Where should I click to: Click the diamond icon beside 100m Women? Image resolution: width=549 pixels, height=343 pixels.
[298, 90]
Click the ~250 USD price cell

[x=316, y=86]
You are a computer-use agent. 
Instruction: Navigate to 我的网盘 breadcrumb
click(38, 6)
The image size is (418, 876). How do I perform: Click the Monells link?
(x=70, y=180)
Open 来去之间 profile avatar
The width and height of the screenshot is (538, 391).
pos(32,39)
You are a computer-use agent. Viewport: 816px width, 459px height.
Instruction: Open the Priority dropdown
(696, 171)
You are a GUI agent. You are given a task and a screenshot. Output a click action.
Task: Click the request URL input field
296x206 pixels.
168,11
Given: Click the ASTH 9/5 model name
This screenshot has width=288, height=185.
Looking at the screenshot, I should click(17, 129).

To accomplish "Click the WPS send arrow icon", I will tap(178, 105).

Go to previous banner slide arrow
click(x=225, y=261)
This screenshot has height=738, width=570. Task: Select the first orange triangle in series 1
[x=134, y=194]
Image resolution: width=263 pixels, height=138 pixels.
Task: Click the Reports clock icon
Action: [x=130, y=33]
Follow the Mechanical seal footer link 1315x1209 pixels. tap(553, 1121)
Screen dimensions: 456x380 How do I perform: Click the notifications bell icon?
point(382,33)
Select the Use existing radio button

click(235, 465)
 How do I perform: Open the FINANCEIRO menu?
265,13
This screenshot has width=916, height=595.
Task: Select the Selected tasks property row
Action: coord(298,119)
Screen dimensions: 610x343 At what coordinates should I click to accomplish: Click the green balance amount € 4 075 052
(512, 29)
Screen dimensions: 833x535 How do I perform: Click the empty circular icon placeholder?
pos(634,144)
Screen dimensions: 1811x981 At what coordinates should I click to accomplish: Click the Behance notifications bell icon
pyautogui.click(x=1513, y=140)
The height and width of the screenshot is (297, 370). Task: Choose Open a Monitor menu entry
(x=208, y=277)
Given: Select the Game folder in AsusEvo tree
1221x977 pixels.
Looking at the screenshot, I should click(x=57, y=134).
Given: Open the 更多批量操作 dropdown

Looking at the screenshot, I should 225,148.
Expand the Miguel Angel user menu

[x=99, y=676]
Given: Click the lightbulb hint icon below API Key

• **Brief**:
When you write out the listing, keep every line exactly as it is above.

• **Answer to this task**:
Where should I click to: Click the diamond icon beside 100m Women? Image resolution: width=549 pixels, height=343 pixels.
[298, 90]
Click the ~250 USD price cell

[x=316, y=86]
You are a computer-use agent. 
Instruction: Navigate to 我的网盘 breadcrumb
click(38, 6)
The image size is (418, 876). How do I perform: Click the Monells link?
(x=70, y=180)
Open 来去之间 profile avatar
The width and height of the screenshot is (538, 391).
pos(32,39)
You are a computer-use agent. Viewport: 816px width, 459px height.
Instruction: Open the Priority dropdown
(696, 171)
You are a GUI agent. You are given a task and a screenshot. Output a click action.
Task: Click the request URL input field
296x206 pixels.
168,11
Given: Click the ASTH 9/5 model name
This screenshot has width=288, height=185.
Looking at the screenshot, I should click(17, 129).

To accomplish "Click the WPS send arrow icon", I will tap(178, 105).

Go to previous banner slide arrow
click(x=225, y=261)
This screenshot has height=738, width=570. Task: Select the first orange triangle in series 1
[x=134, y=194]
Image resolution: width=263 pixels, height=138 pixels.
Task: Click the Reports clock icon
Action: [x=130, y=33]
Follow the Mechanical seal footer link 1315x1209 pixels. tap(553, 1121)
Screen dimensions: 456x380 How do I perform: Click the notifications bell icon?
point(382,33)
Select the Use existing radio button

click(235, 465)
 How do I perform: Open the FINANCEIRO menu?
265,13
This screenshot has width=916, height=595.
Task: Select the Selected tasks property row
Action: coord(298,119)
Screen dimensions: 610x343 At what coordinates should I click to accomplish: Click the green balance amount € 4 075 052
(512, 29)
Screen dimensions: 833x535 How do I perform: Click the empty circular icon placeholder?
pos(634,144)
Screen dimensions: 1811x981 At what coordinates should I click to accomplish: Click the Behance notifications bell icon
pyautogui.click(x=1513, y=140)
The height and width of the screenshot is (297, 370). Task: Choose Open a Monitor menu entry
(x=208, y=277)
Given: Select the Game folder in AsusEvo tree
1221x977 pixels.
Looking at the screenshot, I should click(x=57, y=134).
Given: Open the 更多批量操作 dropdown

Looking at the screenshot, I should 225,148.
Expand the Miguel Angel user menu

[x=99, y=676]
Given: Click the lightbulb hint icon below API Key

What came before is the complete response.